Subject: Random sequence with descending probabilities

From: Thomas Vanaret

Date: 1 Oct, 2010 15:46:04

Message: 6 of 8

If you have the Statistics Toolbox, you could use the "randsample" function.

It returns a k by 1 vector of values sampled in a given population of values, with or without replacement.
A last optionnal argument allow you to specify a vector of probability of each value in the given population.

I think it could fit your need.

Subject: Random sequence with descending probabilities

From: Roger Stafford

Date: 1 Oct, 2010 22:23:05

Message: 7 of 8

"Richard " <rfrank@dominionsw.com> wrote in message <i84o80$4cg$1@fred.mathworks.com>...
> y = floor(L*((U+1)/L).^rand(1,n));
> will always return numbers between 1 and L (because n^0 is 1) - rand here is returning a 1 by n matrix of numbers 0....1

  I disagree with you there.
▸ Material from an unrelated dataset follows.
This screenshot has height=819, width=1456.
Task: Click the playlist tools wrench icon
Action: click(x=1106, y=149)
The quantity L*((U+1)/L).^rand(1,n)) will return values from a tiny bit above L to a tiny bit below U+1. These correspond to L*((U+1)/L).^0) = L*1 = L, and L*((U+1)/L).^1) = L*((U+1)/L) = U+1. If L and U are integers, after the 'floor' operations these become integers from L up to and including U.
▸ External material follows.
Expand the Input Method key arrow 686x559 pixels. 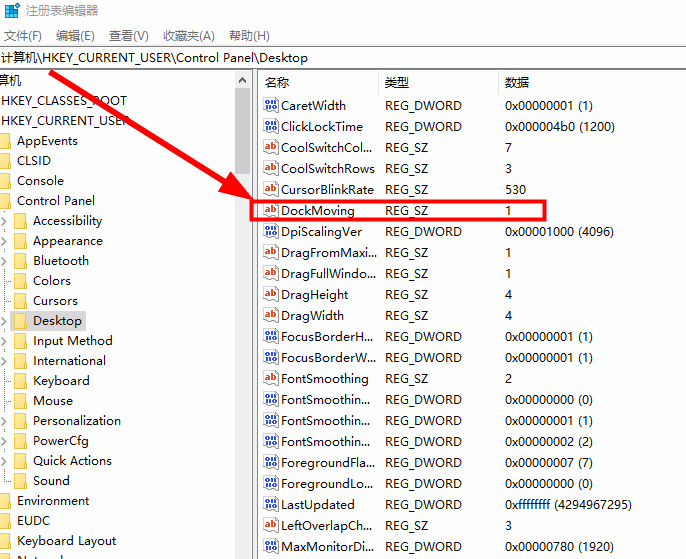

> I'm not sure that round() isn't ok here...? It seems to be working as I would expect....

  As for your use of 'round', the following is what I referred to. Suppose you had written

x = rand(1,10000);
lower = 5;
upper = 20;
y = lower + (x * (upper - lower));
z = round(y);

Since 'lower' and 'upper' are integers and since 'rand' generates numbers within the real interval 0 to 1, this means that y ranges uniformly over the real numbers from 5 to 20, which is an interval of length 15. One-fifteenth (on average) of the random numbers in y will fall between 5.5 and 6.5, and similarly for intervals 6.5 to 7.5, 7.5 to 8.5, ..., and 18.5 to 19.5, and the corresponding rounded z's will be the integers 6, 7, 8, ..., 19, so each of these have a probability of 1/15. However only one-thirtieth will fall between 5 and 5.5 and also one-thirtieth between 19.5 and 20, which means that these two endpoints, 5 and 20, each have half the probability of the other integers. That is the result of using 'rand' in this way.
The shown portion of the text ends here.